But when you go home and give advice to your teenage son, you need to clock whether or not he’s actually asked for it. If he hasn’t, at best you’re likely to get a ‘Yes, But …’ response to your suggestions. It’s more likely that he’ll zone out.
但是回到家里,你给处于青春期的儿子提建议时,你需要注意一下,他是否向你询问意见。如果他没有,很可能你的提议得到的回应就是“是的,但是……”,这是最好的情况。多数情况下,他已经走神儿了。
STEP 3: Ask What People Need – and Say What You Need
第三步:问问人们需要的是什么——并且说出你需要什么
All too often we don’t express what we need in a conversation.
在一场谈话中,我们总是不表达我们需要什么。
如果有人说,“工作中,我真的和我的经理有点问题”,这样的说法很难弄清楚他们仅仅是想打发时间,还是想要你倾听,帮助他们缕清思路,提供观点或解决办法。

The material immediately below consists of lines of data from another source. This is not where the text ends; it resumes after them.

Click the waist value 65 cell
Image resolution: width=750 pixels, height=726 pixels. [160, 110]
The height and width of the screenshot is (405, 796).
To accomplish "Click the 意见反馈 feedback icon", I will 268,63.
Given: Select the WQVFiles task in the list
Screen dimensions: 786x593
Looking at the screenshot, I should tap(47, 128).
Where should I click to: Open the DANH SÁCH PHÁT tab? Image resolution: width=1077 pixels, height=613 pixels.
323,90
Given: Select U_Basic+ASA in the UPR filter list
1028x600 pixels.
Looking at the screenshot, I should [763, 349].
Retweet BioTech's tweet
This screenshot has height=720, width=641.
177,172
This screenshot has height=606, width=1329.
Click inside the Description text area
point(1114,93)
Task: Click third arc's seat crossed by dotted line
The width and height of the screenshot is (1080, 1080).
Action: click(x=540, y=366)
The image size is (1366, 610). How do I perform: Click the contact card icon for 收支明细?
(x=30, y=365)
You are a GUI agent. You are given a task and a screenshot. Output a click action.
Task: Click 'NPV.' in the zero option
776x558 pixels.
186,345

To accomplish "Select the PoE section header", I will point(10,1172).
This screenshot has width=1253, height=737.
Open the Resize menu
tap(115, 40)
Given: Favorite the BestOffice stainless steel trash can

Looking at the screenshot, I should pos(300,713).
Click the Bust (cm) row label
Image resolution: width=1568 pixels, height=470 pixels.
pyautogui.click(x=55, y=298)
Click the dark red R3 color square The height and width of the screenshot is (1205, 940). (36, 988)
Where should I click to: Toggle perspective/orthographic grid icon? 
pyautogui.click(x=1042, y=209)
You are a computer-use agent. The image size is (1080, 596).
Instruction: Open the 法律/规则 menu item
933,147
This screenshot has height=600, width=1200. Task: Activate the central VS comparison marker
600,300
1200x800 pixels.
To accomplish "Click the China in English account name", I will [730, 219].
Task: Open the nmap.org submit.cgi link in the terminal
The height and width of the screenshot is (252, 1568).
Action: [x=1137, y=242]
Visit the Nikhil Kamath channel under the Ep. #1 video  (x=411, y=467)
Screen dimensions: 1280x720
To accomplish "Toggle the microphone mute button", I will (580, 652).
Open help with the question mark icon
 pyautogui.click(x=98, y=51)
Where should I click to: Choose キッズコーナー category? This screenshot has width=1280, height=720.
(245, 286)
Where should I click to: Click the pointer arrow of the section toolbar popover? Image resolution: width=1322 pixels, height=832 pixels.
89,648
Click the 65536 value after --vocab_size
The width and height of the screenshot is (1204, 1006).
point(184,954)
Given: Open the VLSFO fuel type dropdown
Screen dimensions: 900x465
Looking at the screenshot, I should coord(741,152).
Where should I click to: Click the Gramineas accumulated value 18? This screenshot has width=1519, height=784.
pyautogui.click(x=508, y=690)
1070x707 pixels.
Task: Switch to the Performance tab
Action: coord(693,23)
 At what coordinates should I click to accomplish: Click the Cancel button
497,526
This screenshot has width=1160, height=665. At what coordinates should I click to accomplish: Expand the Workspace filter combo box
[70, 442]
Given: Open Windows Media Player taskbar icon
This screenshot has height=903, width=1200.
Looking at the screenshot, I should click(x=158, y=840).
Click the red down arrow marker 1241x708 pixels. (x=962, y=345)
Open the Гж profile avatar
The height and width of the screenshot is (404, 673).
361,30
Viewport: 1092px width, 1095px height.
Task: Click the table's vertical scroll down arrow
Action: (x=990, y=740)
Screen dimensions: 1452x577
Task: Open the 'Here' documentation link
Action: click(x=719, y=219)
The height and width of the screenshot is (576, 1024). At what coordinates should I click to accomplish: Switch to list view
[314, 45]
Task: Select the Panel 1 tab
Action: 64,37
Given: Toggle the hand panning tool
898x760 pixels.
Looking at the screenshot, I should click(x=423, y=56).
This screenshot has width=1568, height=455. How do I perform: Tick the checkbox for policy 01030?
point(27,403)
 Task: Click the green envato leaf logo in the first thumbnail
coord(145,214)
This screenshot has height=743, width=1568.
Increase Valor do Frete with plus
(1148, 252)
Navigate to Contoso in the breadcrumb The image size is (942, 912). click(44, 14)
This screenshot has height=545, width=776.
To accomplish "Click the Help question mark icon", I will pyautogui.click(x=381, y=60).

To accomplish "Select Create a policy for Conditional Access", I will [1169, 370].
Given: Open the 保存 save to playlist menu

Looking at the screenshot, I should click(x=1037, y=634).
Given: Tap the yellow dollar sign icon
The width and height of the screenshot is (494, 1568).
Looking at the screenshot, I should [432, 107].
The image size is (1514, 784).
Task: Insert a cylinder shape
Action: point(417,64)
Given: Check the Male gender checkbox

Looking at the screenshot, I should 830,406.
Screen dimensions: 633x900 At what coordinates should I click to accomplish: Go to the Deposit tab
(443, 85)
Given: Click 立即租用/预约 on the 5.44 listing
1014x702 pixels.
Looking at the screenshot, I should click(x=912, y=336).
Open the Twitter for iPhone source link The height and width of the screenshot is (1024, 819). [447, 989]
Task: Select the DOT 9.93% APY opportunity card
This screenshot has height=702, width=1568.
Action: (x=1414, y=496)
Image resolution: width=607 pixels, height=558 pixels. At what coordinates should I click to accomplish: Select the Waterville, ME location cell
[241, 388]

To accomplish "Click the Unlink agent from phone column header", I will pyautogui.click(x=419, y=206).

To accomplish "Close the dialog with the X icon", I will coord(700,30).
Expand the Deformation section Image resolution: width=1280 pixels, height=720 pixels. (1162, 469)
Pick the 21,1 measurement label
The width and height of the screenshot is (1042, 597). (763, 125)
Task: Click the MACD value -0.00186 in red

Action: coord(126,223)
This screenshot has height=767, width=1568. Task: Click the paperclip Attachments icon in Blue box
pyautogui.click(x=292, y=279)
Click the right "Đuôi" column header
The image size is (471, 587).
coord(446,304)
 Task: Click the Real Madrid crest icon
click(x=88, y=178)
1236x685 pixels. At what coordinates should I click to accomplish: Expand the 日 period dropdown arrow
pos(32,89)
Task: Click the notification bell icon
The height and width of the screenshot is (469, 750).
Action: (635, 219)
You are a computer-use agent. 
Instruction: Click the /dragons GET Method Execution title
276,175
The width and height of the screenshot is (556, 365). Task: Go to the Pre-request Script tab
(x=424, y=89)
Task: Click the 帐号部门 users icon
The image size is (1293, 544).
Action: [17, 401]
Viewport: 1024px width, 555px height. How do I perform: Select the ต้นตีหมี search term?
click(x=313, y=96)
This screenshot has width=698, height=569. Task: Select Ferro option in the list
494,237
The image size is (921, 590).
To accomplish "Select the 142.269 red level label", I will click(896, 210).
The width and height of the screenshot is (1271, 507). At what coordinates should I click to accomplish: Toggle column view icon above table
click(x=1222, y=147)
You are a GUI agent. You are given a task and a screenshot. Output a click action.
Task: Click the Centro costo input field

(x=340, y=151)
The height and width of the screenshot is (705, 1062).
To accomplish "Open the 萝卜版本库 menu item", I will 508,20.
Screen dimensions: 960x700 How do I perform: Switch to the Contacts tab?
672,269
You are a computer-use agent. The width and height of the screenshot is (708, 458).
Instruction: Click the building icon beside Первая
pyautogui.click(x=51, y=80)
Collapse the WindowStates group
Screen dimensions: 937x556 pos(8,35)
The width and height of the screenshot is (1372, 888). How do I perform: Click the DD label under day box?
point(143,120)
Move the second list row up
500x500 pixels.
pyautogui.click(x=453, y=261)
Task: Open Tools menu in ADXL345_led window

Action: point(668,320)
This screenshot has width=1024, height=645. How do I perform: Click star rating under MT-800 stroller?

Rather than defaulting to giving advice, ask them what they need.
如果不是缺少建议,那就问问他们想要什么。
Asking questions is an art in itself. Voltaire got it right when he said, ‘Judge a man by his questions rather than by his answers.’ It requires being able to place yourself in the other person’s world and consider how you can support their thinking process.
问问题是一门艺术。伏尔泰说得好:“要判断一个人,看他的回答不如看他的问题。”这需要把你自己放在对方的立场上,想一想你怎么做才能支持他们思考。